Люба почувствовала легонький укол в сердце. Как-то неловко с Элькой получается…
– Слушай, – фальшиво сказала она, – может, привезешь ее сюда? Уху-то мы с тобой так и не поели… ей тоже вполне хватит, я много наварила.
– Эх, – грустно отозвался Денис из комнаты, – теперь уж не до ухи, мне бежать нужно, а Элька вообще на рыбу смотреть не может, ее почти от всего тошнит, только яичницу и «биг-маки» есть может. У нас там «Макдоналдсов» нету, в Болдине-то, вот она сейчас оторвется на дорожку!
Он подошел к Любе сзади и обнял ее:
– Слушай… то, что случилось, что-то значит только для тебя и меня, Элька тут ни при чем. С твоим сыном пускай она сама разбирается, ты совершенно правильно поступила, что не стала ему звонить. Я сначала разъярился, а потом подумал… Нет, все правильно. Никто ни к чему его принуждать не будет, а раз так, нам совершенно ни к чему тебе в родню навязываться. И вообще, мне завтра с утра в командировку с Иваном, значит, нужно сегодня домой успеть вернуться. Сейчас накормлю Эльку «биг-маками» – и вперед.
– Во сколько же автобус ваш? В Болдино часа четыре ехать, верно?
– Около того. Но мы не на автобусе, нас один знакомый привез. В семь поедет назад, ну и прихватит нас, так что где-то к десяти дома будем, если в пробке на проспекте Гагарина не застрянем.
Денис отстранился от Любы, прошел в коридор, сунул ноги в мягкие мокасины, снял с вешалки куртку, надел. Похлопал себя по карманам, как бы проверяя, все ли на месте, и Люба с ужасом подумала, что могла положить паспорт не в тот карман, и он это заметит и решит, что она нарочно рылась. А она вовсе даже не нарочно!
Хотя могла, конечно, положить паспорт, и не заглядывая в него… Получается, что нарочно!
Но Денис ничего не заметил. Повернулся к Любе, обнял:
– Слушай… я иногда бываю в городе. Можно буду тебе звонить? Я теоретически дня через три привезу Эльку на новое обследование. Может, повторим? Ты как?
Люба растерянно моргнула. Хотелось что-то услышать еще… мол, она ему нравится, как никто, он вообще от нее без ума… но, наверное, если бы не нравилась, он не коснулся бы ее, а так, как было… это ж помешательство какое-то!
– Молчишь? Не хочешь, что ли? Не понравился?
Денис начал отстраняться, но Люба схватилась за него обеими руками:
– Ты что?! Понравился, конечно, еще как!

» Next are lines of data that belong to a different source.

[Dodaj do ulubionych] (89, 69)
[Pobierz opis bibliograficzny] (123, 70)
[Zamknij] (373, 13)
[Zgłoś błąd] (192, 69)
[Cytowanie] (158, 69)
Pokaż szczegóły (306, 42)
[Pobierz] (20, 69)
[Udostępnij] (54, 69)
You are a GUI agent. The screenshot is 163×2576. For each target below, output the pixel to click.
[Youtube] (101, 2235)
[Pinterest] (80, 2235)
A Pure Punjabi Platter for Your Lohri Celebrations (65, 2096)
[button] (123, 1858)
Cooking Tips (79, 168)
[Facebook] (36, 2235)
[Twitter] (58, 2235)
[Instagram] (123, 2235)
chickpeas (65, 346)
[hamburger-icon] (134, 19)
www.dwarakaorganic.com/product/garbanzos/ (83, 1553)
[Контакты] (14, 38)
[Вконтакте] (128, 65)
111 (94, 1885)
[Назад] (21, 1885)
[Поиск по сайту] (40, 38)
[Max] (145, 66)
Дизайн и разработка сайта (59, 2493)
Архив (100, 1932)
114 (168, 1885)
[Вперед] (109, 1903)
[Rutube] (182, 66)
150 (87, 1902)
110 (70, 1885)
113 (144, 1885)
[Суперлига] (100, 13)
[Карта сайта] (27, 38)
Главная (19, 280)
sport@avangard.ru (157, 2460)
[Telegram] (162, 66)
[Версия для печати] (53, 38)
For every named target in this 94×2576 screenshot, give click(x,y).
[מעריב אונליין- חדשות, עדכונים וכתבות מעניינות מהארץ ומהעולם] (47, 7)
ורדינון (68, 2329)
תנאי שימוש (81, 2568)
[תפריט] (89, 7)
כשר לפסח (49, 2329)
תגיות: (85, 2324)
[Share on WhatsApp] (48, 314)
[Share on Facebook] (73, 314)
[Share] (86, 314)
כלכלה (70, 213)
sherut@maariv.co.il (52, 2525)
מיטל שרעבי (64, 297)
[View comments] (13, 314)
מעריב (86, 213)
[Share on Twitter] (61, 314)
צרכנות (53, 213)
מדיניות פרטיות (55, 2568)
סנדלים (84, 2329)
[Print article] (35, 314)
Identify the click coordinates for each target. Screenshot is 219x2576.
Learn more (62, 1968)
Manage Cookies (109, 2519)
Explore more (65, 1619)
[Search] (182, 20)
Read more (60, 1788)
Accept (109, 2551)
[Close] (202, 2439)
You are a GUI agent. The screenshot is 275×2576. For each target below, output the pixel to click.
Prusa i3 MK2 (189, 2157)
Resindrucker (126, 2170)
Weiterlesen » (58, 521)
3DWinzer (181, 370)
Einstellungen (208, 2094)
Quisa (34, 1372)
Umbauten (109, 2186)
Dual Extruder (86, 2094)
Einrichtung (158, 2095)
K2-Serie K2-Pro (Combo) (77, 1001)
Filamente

Но я не понимаю… не понимаю, почему…
– Что почему? – спросил он глухо, целуя ее волосы.
– Ну, что находят молодые красавцы в по… э-э… во взрослых женщинах.
Она чуть не ляпнула – «в пожилых», но рада была, что поймала слово на самом кончике языка. На самом деле ужасно звучит: «пожилая женщина». Такое же оскорбительное слово, как «старая» или «престарелая». Пожилая – значит, ты уже пожила, хватит, свое от жизни взяла. И тебе пора на свалку. Но кто, какая женщина, даже самая изморщиненная, с этим согласится?!
Нет, ну вот разве что самая изморщиненной… лет этак в восемьдесят девять, наверное, уже может показаться, что как бы пора…
Или даже это еще рано?
– Я не красавец, – хмыкнул Денис и перебил Любины мысли. – Поэтому за них за всех говорить не могу. А мне женщины, которые старше меня, всегда нравились. Казалось, они знают что-то такое… они наполненные, понимаешь? Нет, в буквальном смысле слова полные или толстые тетки меня не привлекают, а вот такие стройненькие, как ты, с таким как бы чуточку растерянным взглядом, которые как будто уже слишком много знают о жизни, но не ведают, что с этим знанием делать…
Денис запнулся, взглянул на Любу, которая слушала его с зачарованным видом, и захохотал:
– А сейчас ты похожа на десятиклассницу, которая опоздала на полчаса на урок и стоит перед директором, не зная, что ответить! Слушай, мне пора бежать, я не хочу обнаружить Эльку валяющейся в обмороке!
И опять совесть цапнула Любу за сердце, но та снова не дала ей воли. Вообще было не до совести, ее интересовало нечто более важное:
– Ты вернешься?
Денис коснулся ее уха:
– Ты разве плохо слышишь? Я же сказал: через три дня. И еще позвоню накануне, ладно?
– Конечно. Я буду ждать.
– Я тоже. И я приеду. Только мобильный мне свой дай, а то вдруг я позвоню, когда ты на работе будешь.
Она сказала, он записал на свой телефон, потом они поцеловались еще раз, так же жадно, как незадолго до этого – на кухне, и Денис вышел, улыбнулся прощально, сам прикрыл за собой дверь. Люба некоторое время прислушивалась к его шагам, потом все же заперла дверь и побежала к балкону, надеясь увидеть Дениса, когда он будет выходить из двора. Но то ли опоздала, то ли он обошел дом с другой стороны, во всяком случае, она его не увидела.
Несколько мгновений стояла посреди комнаты, совершенно не понимая, что теперь делать и как жить дальше в этом состоянии ошеломления, в котором она находилось. Вчера, сегодня – всех этих понятий для нее словно бы не существовало, одно будущее только и открывалось, только одно слово имело значение – «завтра». Завтра, и еще два завтра, а потом он приедет. «Может, повторим?»
Прошла в комнату, сдвинула покрывало и упала на кровать лицом вниз. Весь мир, со всеми его ароматами, сосредоточился для нее сейчас в этих смятых простынях. Наверное, так чувствует себя девица, только что лишившаяся невинности. Лежала, перебирая каждую складку и воскрешая воспоминания о каждой минуте, проведенной с Денисом. Случайно взгляд ее упал на палец, окольцованный перстнем с «камнем счастья».
По-прежнему тусклый желтый камень. Не светится! Одно из двух: или камень «неправильный», или то, что испытывает сейчас Люба, еще не счастье.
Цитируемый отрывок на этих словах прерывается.